Although the Werkbund itself critically interrogated its aesthetic and sociopolitical mission statements towards the end of the 1960s, they still resonate today – particularly in the wish to avoid restrictions.
Once again, the housing issue is the object of public discussion. The Platform D.I.Y. Wohnberatungsstelle offers a comprehensive accompanying program with numerous workshops, talks, and lectures. The education projects affiliated with the exhibition focus in particular on the young residents in the immediate vicinity of the museum on Kottbusser Tor: How does it feel to live in buildings and spaces that were first envisioned as a symbol for a “better life” and then developed into one of Berlin’s troubled neighborhoods and which, today, comprise part of the ongoing gentrification of Kreuzberg and Neukölln? The focus is on the high-rise ensemble by the Luckhardt brothers, whose competition model from 1952 is on view in the exhibition gern modern?
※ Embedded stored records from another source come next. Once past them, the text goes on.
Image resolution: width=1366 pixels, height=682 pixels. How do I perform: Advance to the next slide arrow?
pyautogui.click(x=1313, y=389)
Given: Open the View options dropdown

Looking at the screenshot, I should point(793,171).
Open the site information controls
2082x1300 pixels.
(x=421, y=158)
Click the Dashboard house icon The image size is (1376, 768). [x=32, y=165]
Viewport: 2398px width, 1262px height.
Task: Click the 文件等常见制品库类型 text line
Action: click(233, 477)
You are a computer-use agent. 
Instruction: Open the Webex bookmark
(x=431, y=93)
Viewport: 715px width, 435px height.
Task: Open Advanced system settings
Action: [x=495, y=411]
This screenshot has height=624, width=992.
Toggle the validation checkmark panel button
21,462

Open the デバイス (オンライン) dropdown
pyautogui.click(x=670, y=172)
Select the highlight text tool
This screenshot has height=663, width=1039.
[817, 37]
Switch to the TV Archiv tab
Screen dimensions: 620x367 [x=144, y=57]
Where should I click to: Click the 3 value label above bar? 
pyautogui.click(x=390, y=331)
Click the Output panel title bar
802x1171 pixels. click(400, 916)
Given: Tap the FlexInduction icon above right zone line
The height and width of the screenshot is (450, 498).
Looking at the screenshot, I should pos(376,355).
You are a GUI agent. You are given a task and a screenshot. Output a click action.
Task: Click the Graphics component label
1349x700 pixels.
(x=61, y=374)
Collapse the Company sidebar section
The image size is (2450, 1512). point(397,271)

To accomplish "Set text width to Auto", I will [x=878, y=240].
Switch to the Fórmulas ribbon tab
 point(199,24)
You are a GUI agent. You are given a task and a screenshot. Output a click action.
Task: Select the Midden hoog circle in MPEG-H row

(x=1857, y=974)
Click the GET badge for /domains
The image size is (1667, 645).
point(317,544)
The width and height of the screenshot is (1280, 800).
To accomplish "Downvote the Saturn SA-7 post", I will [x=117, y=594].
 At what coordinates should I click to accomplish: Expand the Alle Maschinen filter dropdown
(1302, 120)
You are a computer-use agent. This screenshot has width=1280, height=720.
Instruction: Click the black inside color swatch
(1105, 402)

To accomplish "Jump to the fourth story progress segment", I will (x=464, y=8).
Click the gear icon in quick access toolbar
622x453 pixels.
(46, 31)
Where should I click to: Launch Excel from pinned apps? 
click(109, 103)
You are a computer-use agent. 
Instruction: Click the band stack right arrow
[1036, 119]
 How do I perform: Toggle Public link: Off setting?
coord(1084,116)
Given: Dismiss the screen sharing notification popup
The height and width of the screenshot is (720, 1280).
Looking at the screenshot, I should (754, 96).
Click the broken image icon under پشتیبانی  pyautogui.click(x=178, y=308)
The programme of the D.I.Y. Wohnberatungsstelle will be updated continually on the exhibition blog. The results of the workshops and projects emerging over the course of the exhibition will also be communicated there.
The exhibition project gern modern? Living Concepts for Berlin after 1945 continues an exhibition series that takes into account the heritage preserved in the Werkbundarchiv – Museum der Dinge. Alongside comprehensive material from its own collections, the exhibition shows numerous loans, among others from the Akademie der Künste Berlin, the Klassik Stiftung Weimar, the Staatliche Museen zu Berlin Kunstgewerbemuseum and Kunstbibliothek, and private collections. The replica of the 1:5 scale model assembly house from the exhibition Berlin plant. Erster Bericht was made possible through the marcel-breuer-schule, OSZ für Holztechnik, Glastechnik und Design Berlin.